The Matador, which was the closing film at the Second Annual Bahamas International Film Festival, follows Julian Noble (Pierce Brosnan), a 22-year veteran hitman with more than a few screws loose. He paints his toenails. He strolls through a hotel lobby, dressed in only a black Speedo and zip-up leather boots while holding a beer. He's an alcoholic with a taste for bad jokes and young girls. Brosnan brings a surprisingly believable quirkiness to his character, the polar opposite to the James Bond role he's famous for playing.
Julian meets Danny Wright (Greg Kinnear) in a bar while both are visiting Mexico City on business. Julian is getting drunk after a successful hit and secretly celebrating his birthday. Danny, an honest traveling salesmen, is tossing back margaritas after a successful meeting with, what he believes to be, clients. Both are somewhat unsatisfied with their lives. Both are looking for a new direction. And both have no idea that the only thing missing in their life was each other's companionship.
While watching a matador in Mexico City, Julian confesses his profession with ease and sincerity, a small hint of pride heard in his voice. "Some people need to be eliminated," Julian almost shrugs, cigar in hand, his mind somewhere else. This sparks Danny's interest, which soon enough turns into disinterest that leads to a six month hiatus between the two.
While on a job in Budapest, Julian finds himself unable to "eliminate" the target. He becomes an aging train wreck, his gray hair mangled, his attractive face sagging. Soon enough, Julian becomes the target and can turn to the only person left in his corner, the gentle Danny Wright with a knack to do what's right, but a nagging sensation to help a friend.
The casting in The Matador is perfect, with each character giving a flawless performance as everyday people with a lot more than what meets the eye. Hope Davis (from American Splendor fame) gives a lovable performance as Kinnear's affectionate and supporting wife, Bean, the only thing that seems to keep him moving. Three years prior, the Wright's lost their son in a school bus accident. Soon after, Danny was laid off, forcing him to become a traveling salesman, a job he seems perfect for but unsatisfied with.

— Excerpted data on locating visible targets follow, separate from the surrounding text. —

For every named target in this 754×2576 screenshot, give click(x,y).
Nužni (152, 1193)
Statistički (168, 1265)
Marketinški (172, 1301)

The Matador delivers on every aspect of filmmaking. The structure and writing of the film is as incredible as the performances given by the actors. The direction is sharp, the transitions are crisp and the title cards that bare the names of the cities in which Julian travels for "jobs" are in large font and take up the screen, which present a unique look for the usually simplistic titles.

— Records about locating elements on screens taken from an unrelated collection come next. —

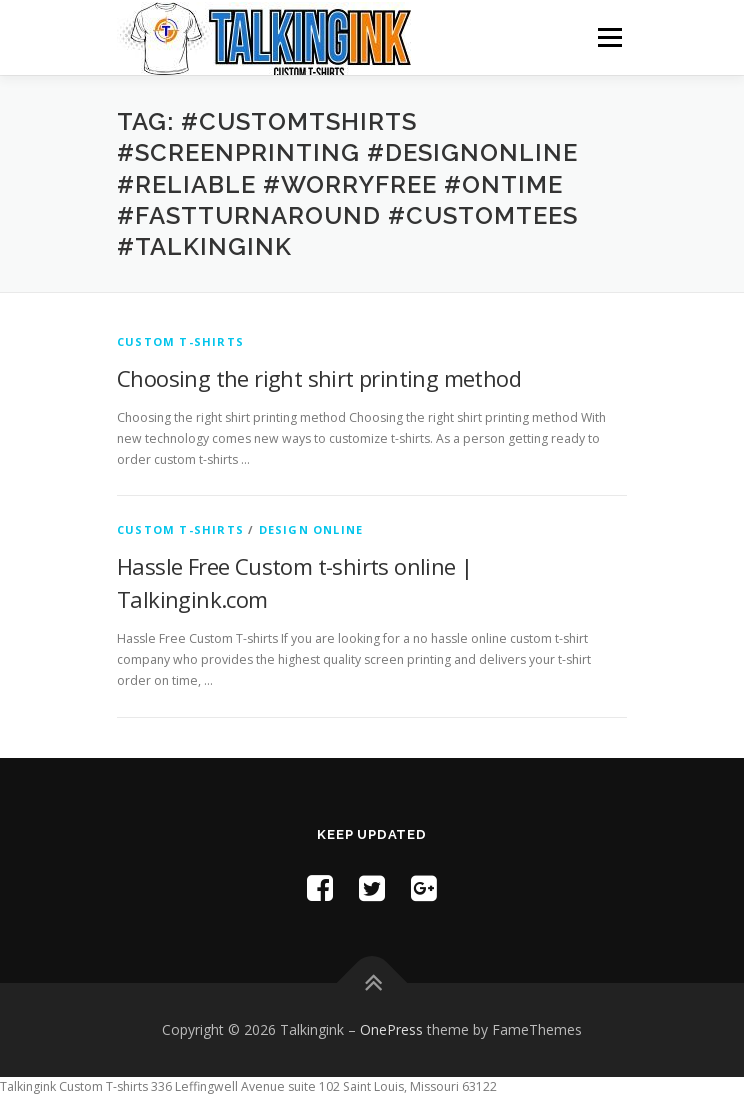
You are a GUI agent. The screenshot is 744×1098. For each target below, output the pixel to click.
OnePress (391, 1029)
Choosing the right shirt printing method (319, 378)
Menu (608, 37)
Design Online (311, 529)
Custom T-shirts (180, 341)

The Matador flashes both signs of humor and sadness. The theatre exploded with laughter after priceless one-liners delivered by Brosnan while you could hear the echo of crunching popcorn as Kinnear explains how he lost his son. Overall, The Matador makes for exciting entertainment and proves to be one of the funniest (and no doubt quirkiest) performances of Brosnan's career.
And to think, all he had to do was trade in a tux for a shade of dark metallic toenail polish.